El Ministerio de Defensa de Rusia anunció el establecimiento de un marco de cooperación militar de largo plazo con Corea del Norte. Durante una visita oficial a Pionyang, el titular de la cartera rusa, Andrey Belousov, confirmó la intención de suscribir este mismo año un plan de trabajo conjunto que abarcará el periodo 2027-2031, fortaleciendo los vínculos de asistencia mutua establecidos en el tratado firmado en 2024.
La delegación rusa acudió a la capital norcoreana para participar en la inauguración de un complejo conmemorativo dedicado a los combatientes caídos en el conflicto contra Ucrania. En este escenario, las autoridades de Moscú expresaron su gratitud por el despliegue de tropas norcoreanas, específicamente en la región de Kursk, donde soldados de ambos países han operado de manera conjunta para repeler las contraofensivas de las fuerzas de Kiev.
El intercambio entre ambas naciones supone un beneficio mutuo de carácter estratégico.
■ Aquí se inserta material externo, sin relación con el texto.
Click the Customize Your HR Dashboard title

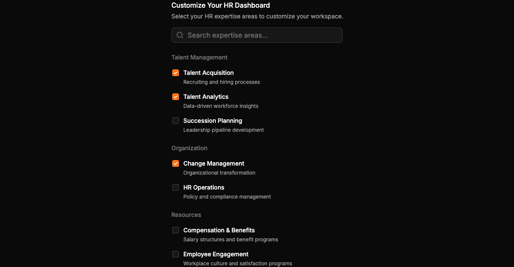coord(221,5)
Mientras Pionyang suministra armamento, misiles y personal militar para las operaciones rusas, Moscú facilita el acceso a tecnología avanzada, recursos energéticos, alimentos y apoyo financiero. Este esquema de apoyo permite a Corea del Norte mitigar el impacto de las sanciones internacionales que pesan sobre su economía y sus programas de desarrollo nuclear.
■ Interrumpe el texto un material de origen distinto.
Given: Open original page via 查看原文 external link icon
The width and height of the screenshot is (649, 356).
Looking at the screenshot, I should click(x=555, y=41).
Informes de inteligencia de Seúl indican que la participación norcoreana ha tenido un costo humano considerable, con una cifra estimada de 2,000 bajas en combate. En el marco de la visita, el gobierno ruso entregó condecoraciones a militares del país asiático en reconocimiento a su labor en la línea de frente, subrayando la estabilidad de una relación que se proyecta como un eje fundamental para la política de defensa de ambos estados en los próximos años.